Thursday, December 21, 2006

IFTF's 2007 Technology Research theme and agenda has been set


IFTF has a nice theme for next year! I expect we'll have a few more members than last year!

2007 THEME: The Future of Work

The impact of emerging technologies on our daily lives is often felt the most, and the earliest, at the workplace. Emerging technologies continue to transform the way we work. Wikis and blogs are making their way into the workplace; Fortune 500 companies are launching products in virtual worlds. And this is just the beginning. New technological tools are introduced almost daily that help us identify experts in our extended social networks, develop "folksonomies" for knowledge management, unchain us from our desktop, and facilitate online collaboration. While shifts in work practices and work environments will be driven by technology, the effects of those innovations will be decidedly human. How will work styles change? Where will we work and when? How is the physical work environment being reshaped? What new skills will be required of tomorrow's workforce? And what new metrics will we use to measure success?

[Stored data]
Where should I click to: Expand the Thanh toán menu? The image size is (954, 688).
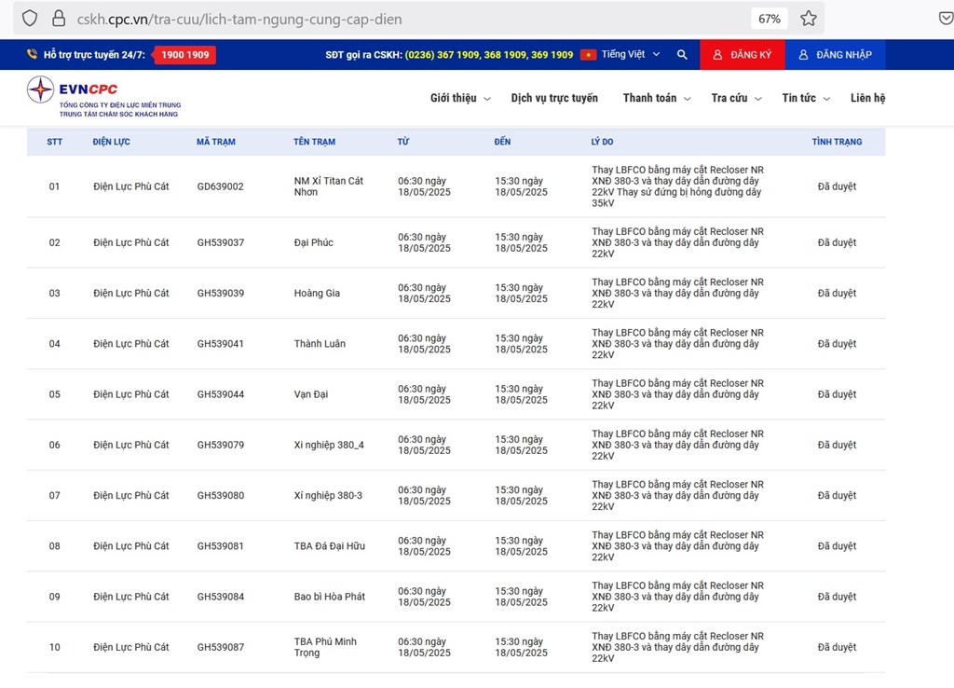656,98
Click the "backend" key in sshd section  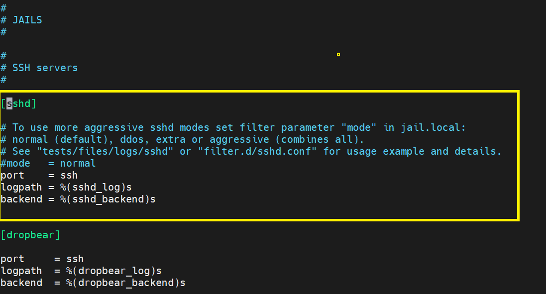tap(21, 199)
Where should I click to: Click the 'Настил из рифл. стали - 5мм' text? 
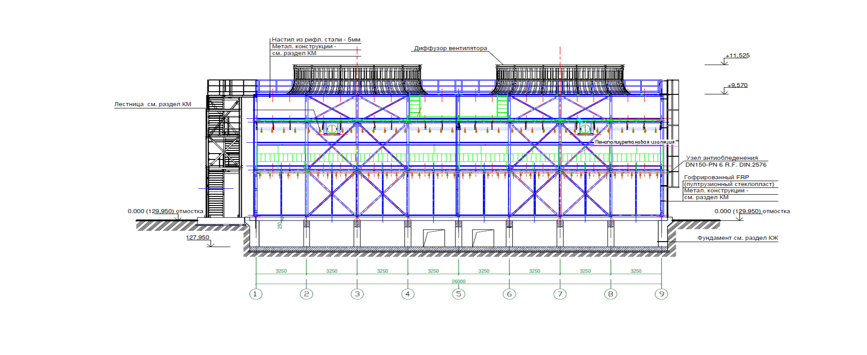tap(316, 40)
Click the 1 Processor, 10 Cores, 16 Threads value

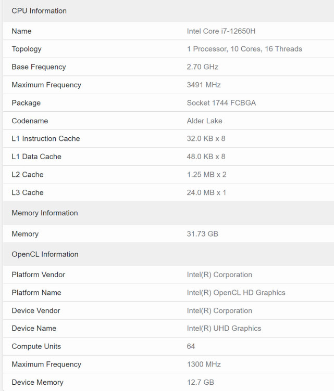coord(244,49)
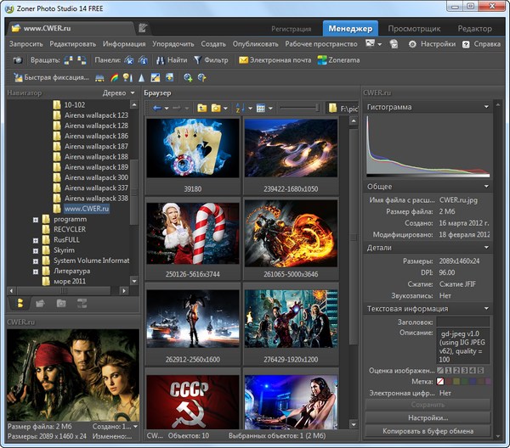The width and height of the screenshot is (510, 448).
Task: Open the Дерево dropdown in Навигатор
Action: tap(118, 92)
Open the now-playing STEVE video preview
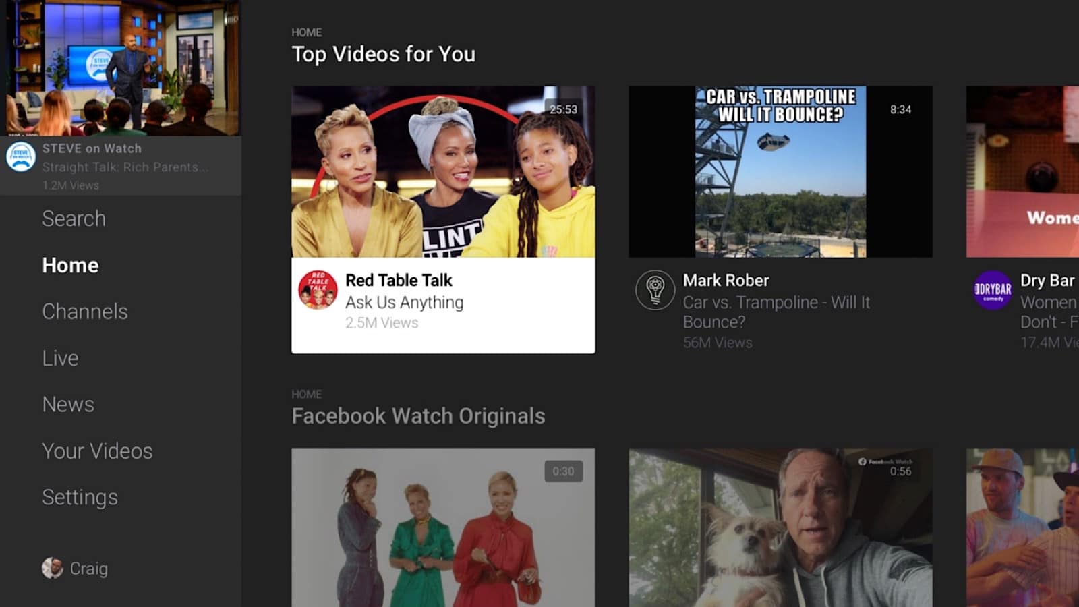The width and height of the screenshot is (1079, 607). (121, 67)
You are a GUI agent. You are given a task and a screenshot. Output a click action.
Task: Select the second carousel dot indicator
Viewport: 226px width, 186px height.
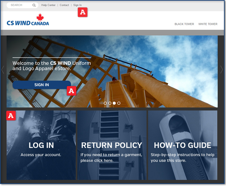(x=110, y=103)
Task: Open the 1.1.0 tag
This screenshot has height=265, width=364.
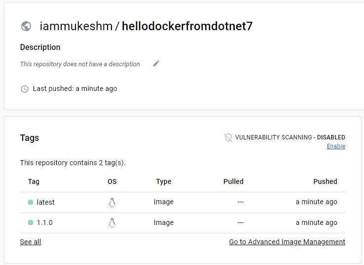Action: (45, 223)
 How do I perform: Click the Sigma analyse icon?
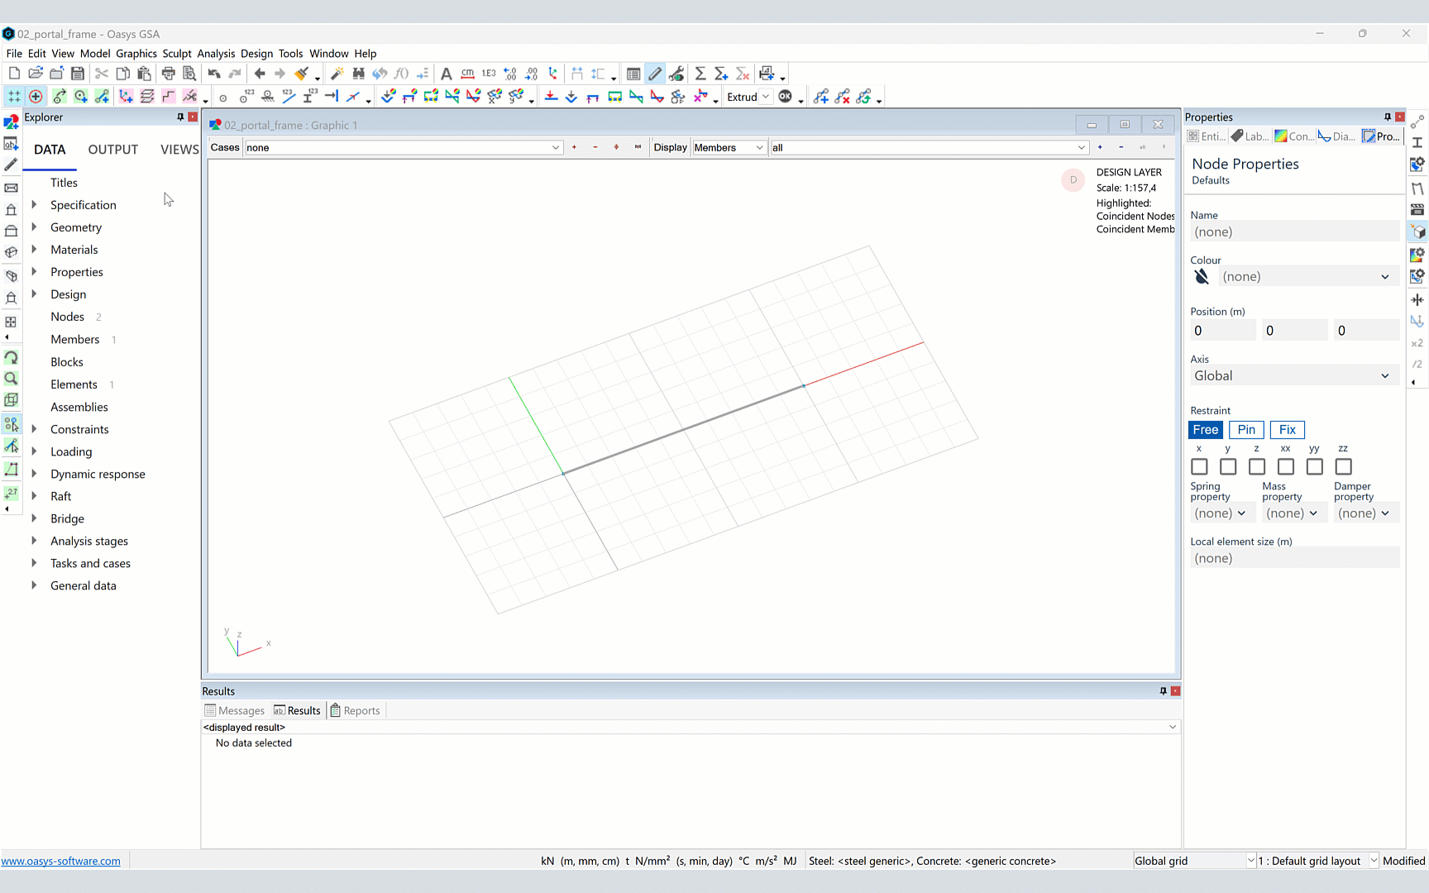coord(700,74)
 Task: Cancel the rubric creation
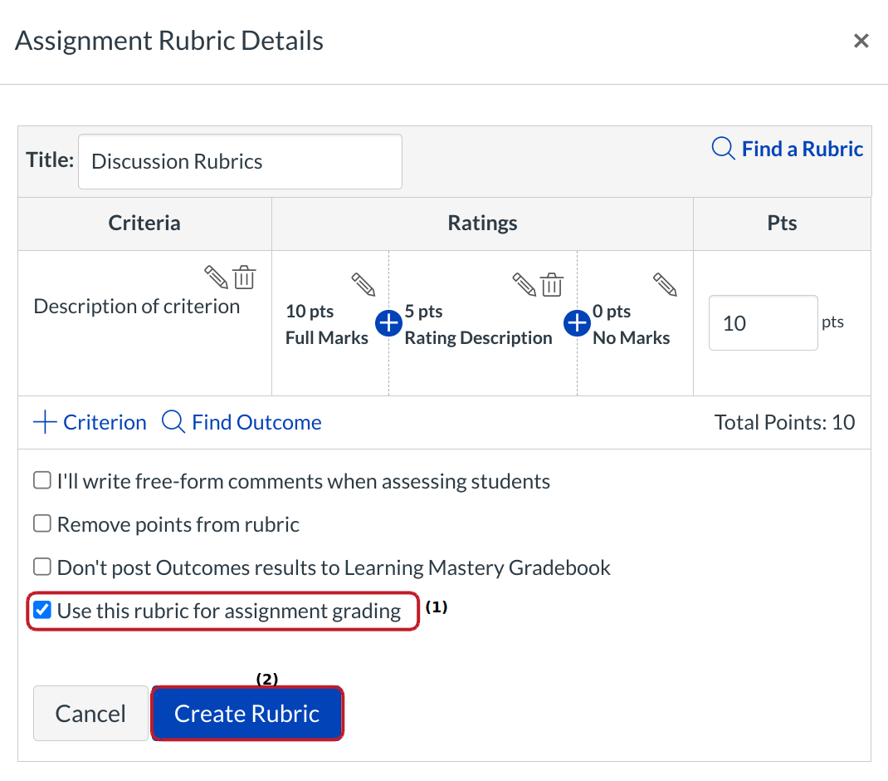(90, 714)
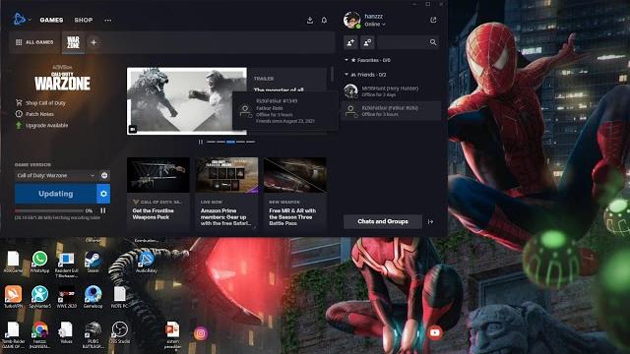
Task: Pause the featured carousel autoplay
Action: click(201, 142)
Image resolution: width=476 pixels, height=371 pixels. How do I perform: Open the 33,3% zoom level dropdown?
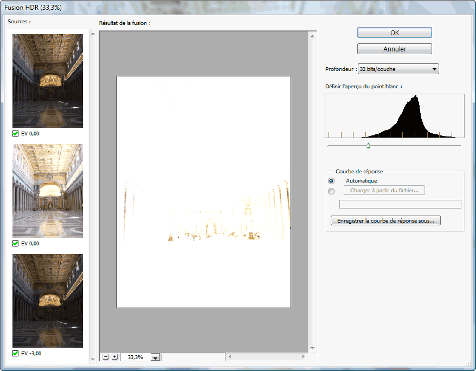(155, 357)
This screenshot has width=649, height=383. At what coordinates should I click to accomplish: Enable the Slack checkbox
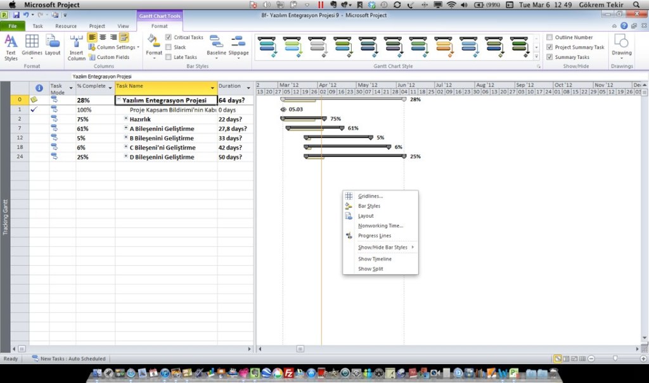tap(169, 47)
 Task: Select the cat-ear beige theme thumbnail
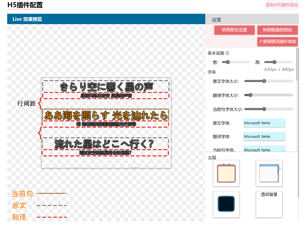226,173
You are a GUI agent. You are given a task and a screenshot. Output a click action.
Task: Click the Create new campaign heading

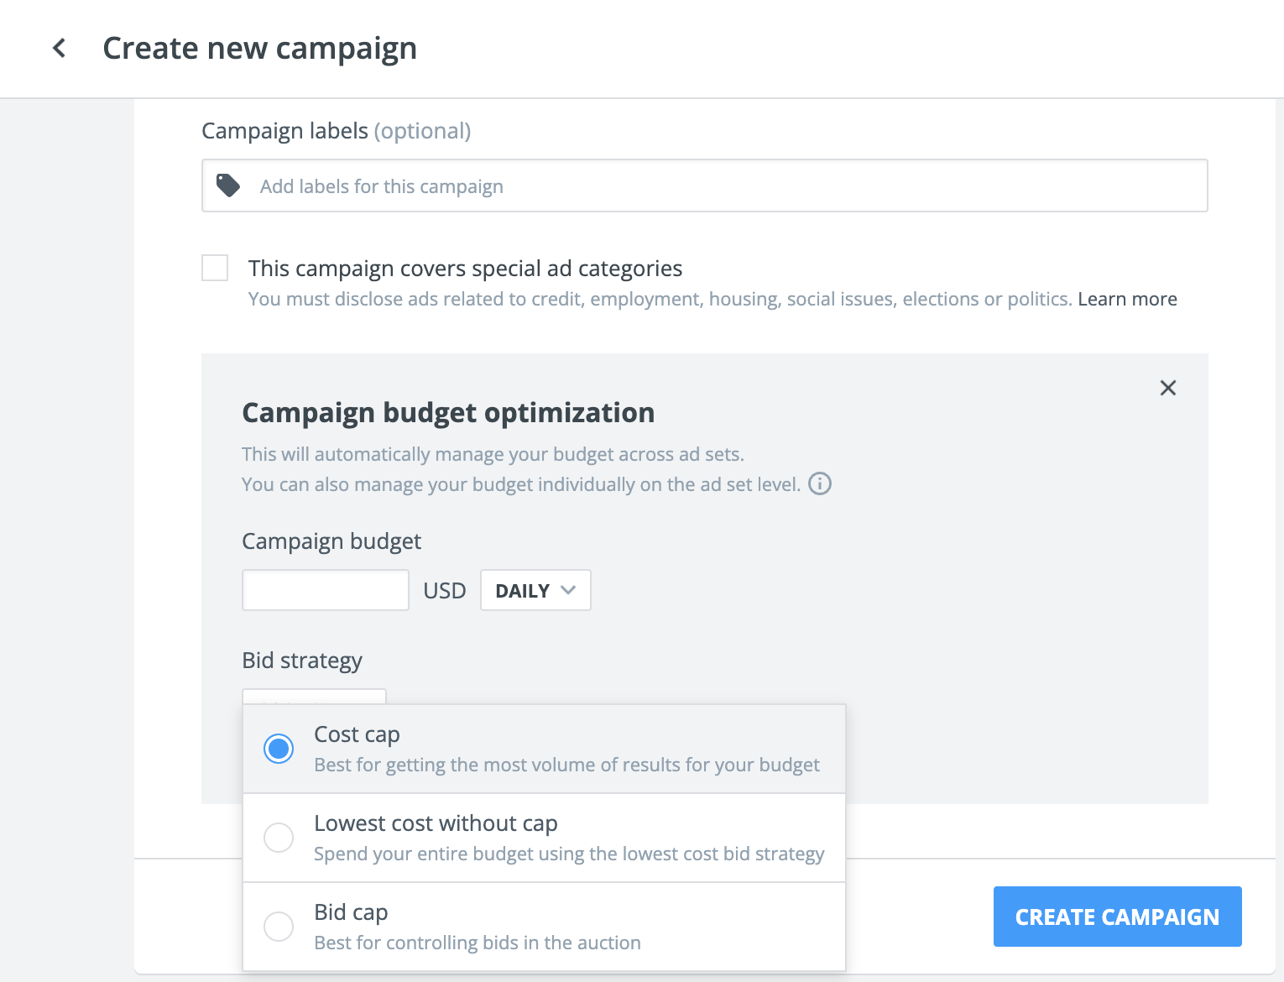point(259,49)
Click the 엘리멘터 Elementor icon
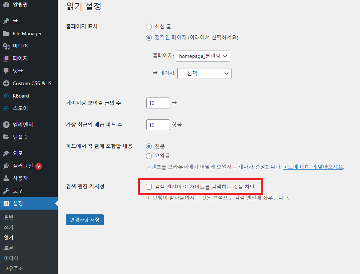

= Tasks to carry out =
**A.** According to the blog post about IFTF's 2007 technology research agenda, what is the 2007 theme?
**B.** Extend the blog post about IFTF's 2007 technology research theme, picking up after its final question.

= Answers for each item =
**A.** The Future of Work.

**B.**
Report Series

1) Abundant Computing: Observations from the Future
In our recent Science & Technology Perspectives, we forecasted that in the next two decades we will overcome limits in availability of computational resources. While today, high performance computing applications are mostly limited to capital-intensive industries like petroleum exploration, pharmaceuticals, and aircraft and automotive design, over time these capabilities will migrate to mass markets and eventually into hands of consumers. High-powered computing capabilities will be embedded in our physical environment, in living things, on walls, in furniture, fabric, garments, medicines, hand tools, utensils, toys and objects. What will we do in an era of digital abundance? We will try to answer that question through direct observations in environments that are already empowered with enormous computational resources—a few select university and corporate labs. Specifically, we will examine the variety of projects that these environments enable, the new types of work practices that are emerging, the expanding collaborative possibilities, and the new forms of interactivity that are emerging. These laboratories reveal that the future is already here, it’s just not evenly distributed. Through direct observation at the facilities, we'll take our 2006 forecast on the evolution of abundant computing a step further: We'll not only describe the future but actually study it as it's being created.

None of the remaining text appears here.